While each classroom may choose its own management style, the school itself also implements a reward and punishment system.  A specific example is that of senior privileges.  Seniors in good standing may be awarded open campus during their lunch period and may register for a reduced class load (above 4 classes).  In addition, there are those who can get a senior honor card with a GPA of 3.25 or higher and completed at least 22.5 trimester credits by the start of the senior year, has maintained a good discipline and attendance record, and has no indebtedness to the school or cafeteria.  The card allows these seniors to 1) call themselves in for all-day absences, 2) sign themselves out for scheduled appointments, 3) park in the staff parking area in front of the school, 4) enter the school bldg. in the morning prior to official opening time and remain in the school after the time limit set for other students, 5) use their honor card as a hall pass, and 5) open campus lunch.  These privileges offer incentive to achieve higher academically and to be model students. This also teaches students to set long-term goals, and if they put in sufficient effort, they can be realized.

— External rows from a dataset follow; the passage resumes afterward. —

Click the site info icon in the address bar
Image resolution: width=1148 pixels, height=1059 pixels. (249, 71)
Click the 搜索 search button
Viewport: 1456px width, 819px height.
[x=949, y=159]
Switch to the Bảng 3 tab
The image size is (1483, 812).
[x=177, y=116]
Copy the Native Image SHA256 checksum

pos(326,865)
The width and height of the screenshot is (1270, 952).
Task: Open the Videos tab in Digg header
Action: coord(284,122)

How does the district's plan relate to the model you feel most comfortable with?  I really like the code of ethics and how it is the first portion of the handbook, followed by student, parent, and teacher/staff commitment.  This shows a positive attitude and positive expectations first and foremost.  I like that I can run my classroom pretty much as I see fit, as long as the health (heart, body, and mind) of students is not endangered.  I like that there are codes of conduct with consequences readily accessable if my own classroom interventions or management as a system and as instruction are not enough.  Student safety and a positive, disruption free environment that is conducive to optimal learning are at the top of the list.  My model does not conflict with the school; I see it as my backup and supporting resource.

Based on the district policy from a student's perspective, I would say that the students could view the teacher and principal as having fairly equal power.  While the principal has the ultimate power, the students spend the most time with the teacher, and the teacher has the power to implement #1 violations and ultimately report them to the principal or other administrators.  They could also view the teacher as having a lot of knowledge about them that the principal is likely unaware of that the teacher could reveal later if the student continues to push the limits.  They could also place blame on the teacher for turning them in, thus having the perspective that the teacher had the power to send them to the punishments implemented by the school.  Honestly, it comes down to the individual student's perspective.  I came to this decision by trying to think like an adolescent would think.  They often want to blame someone else for their mistakes, and a teacher can be an easy target in this sense.  They will see the school and prinicipal as the big enforcers of the rules, but who will they see as the ultimate source of power for making them have to suffer the consequences?  It depends on the situation and student.